"Near Eleusis, in Attica, there lurked a bandit named Damastes, called Procrustes, or 'The Stretcher'. He had an iron bed in which travelers who fell into his hands were compelled to spend the night. His humour was to stretch the ones who were too short until they died, or, if they were too tall, to cut off as much of their limbs as would make them short enough. None could resist him, and the surrounding countryside became a desert." (goines.net)
The procrusteans of today's counterterrorism industry (and their journalist stenographers), have been giving Major Nidal Malik Hasan, the Fort Hood murderer, a going over:
"While the hunt for bin Laden and his henchmen remains a focus of counterintelligence efforts abroad and in Pakistan particularly, US officials understand that the al-Qaeda threat has long since mutated from a bin Laden-centric attack strategy into a hierarchy of threat levels, external and increasingly internal. 'One of the phenomena that our counterintelligence people face now is that they have to worry about the big threat of a mass casualty attack along the lines of a repeat of [sic] 9/11... and also the extreme other end, which is the lone fanatic converted by the internet', says a former CIA officer and White House adviser, Bruce Riedel. 'The latter is someone who, at most, is peripherally linked to any kind of foreign terrorist organisation, like Major [Nidal Malik] Hasan at Fort Hood, but who can still be quite deadly'. The jihadi landscape reveals several degrees of al-Qaeda affiliation, says Lydia Khalil, an analyst with the Council on Foreign Relations. The original leadership has passed a baton to regional subsidiaries, often coopting the nationalist struggles of disaffected local groups. Then there are 'associated free agents' who choose to commandeer al-Qaeda's rhetoric and cause, Khalil says. 'Next, there are groups of entrepreneurial jihadists: radicals from outside conflict zones who nurse simmering grievances and conceive small-bore plots, rather than attempting spectacular attacks... And then come the 'lone wolves'. Nidal Hasan has been charged with opening fire on fellow soldiers at Fort Hood, Texas, last November, killing 13. Paul Pillar, a US intelligence veteran, says: 'They are people who are inspired at least in part by the sort of ideological framework that bin Laden represents and has propounded.

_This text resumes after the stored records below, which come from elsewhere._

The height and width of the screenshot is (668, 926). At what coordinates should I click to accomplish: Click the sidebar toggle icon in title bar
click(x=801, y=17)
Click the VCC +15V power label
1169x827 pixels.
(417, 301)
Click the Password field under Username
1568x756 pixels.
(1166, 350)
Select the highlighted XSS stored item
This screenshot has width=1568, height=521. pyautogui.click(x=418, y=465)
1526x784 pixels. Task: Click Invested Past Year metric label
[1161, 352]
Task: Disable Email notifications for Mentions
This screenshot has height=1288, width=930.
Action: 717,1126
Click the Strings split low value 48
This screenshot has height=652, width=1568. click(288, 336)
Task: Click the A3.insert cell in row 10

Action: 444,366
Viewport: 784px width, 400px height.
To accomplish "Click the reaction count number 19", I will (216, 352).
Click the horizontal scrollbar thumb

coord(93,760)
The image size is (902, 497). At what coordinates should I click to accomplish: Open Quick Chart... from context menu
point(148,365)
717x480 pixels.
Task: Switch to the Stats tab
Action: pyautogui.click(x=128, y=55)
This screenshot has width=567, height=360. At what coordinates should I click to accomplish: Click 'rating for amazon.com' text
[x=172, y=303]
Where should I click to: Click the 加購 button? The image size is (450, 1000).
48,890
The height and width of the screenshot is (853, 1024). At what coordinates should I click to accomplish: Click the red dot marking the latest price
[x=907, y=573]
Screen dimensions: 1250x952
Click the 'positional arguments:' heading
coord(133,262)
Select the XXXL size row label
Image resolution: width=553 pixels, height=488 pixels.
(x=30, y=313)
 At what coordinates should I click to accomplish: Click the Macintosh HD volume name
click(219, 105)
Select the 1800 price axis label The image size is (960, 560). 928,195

They are motivated at least as much by anger over specific policies and events and conflicts, but they are not sent or directed to conduct operations by al-Qaeda central'." (Osama who?: Capturing or killing the al-Qaeda leader has become less important in America's war against terrorism, Simon Mann, Sydney Morning Herald, 2-4/4/10)
So Major Nidal Hasan is your typical lone fanatic/wolf, right? Wrong. Even the procrusteans above seem to feel the need to qualify their representation of him as a jihadi of the lone wolf variety, deploying such caveats as peripherally linked and inspired at least in part.
It has fallen to author* Mark Ames to blow the whistle on those who would cry (lone) wolf over Major Hasan. Here are the opening paragraphs of his salutary essay, The memory scrub about why Ft Hood happened is almost complete... If it weren't for archives (alternet.com, 24/11/09):
"What happened to all the initial reports that accused Fort Hood killer Maj. Nidal Hasan of having snapped because he was distraught over the Army's refusal to grant him either a discharge or an exemption from being deployed to Iraq or Afghanistan, wars which the Muslim psychiatrist abhorred - and how it was this callous Army refusal to accomodate Maj. Hasan that led to his downward spiral into despondency, rage and mass murder? We heard quite a bit about this in the first couple of days, and then - poof! That part of the Fort Hood story disappeared so neatly that I almost started to wonder if I'd imagined it - such is the power of media bombardment versus a mere soap bubble like the human memory. I might have forgotten too and gone along with the reality-scrub, the way all of Official America has gone, but thanks to all the news archives, it was possible to check the record as it was first reported on November 5, and trace how a key part of the Nidal Hasan story was airbrushed away from reality.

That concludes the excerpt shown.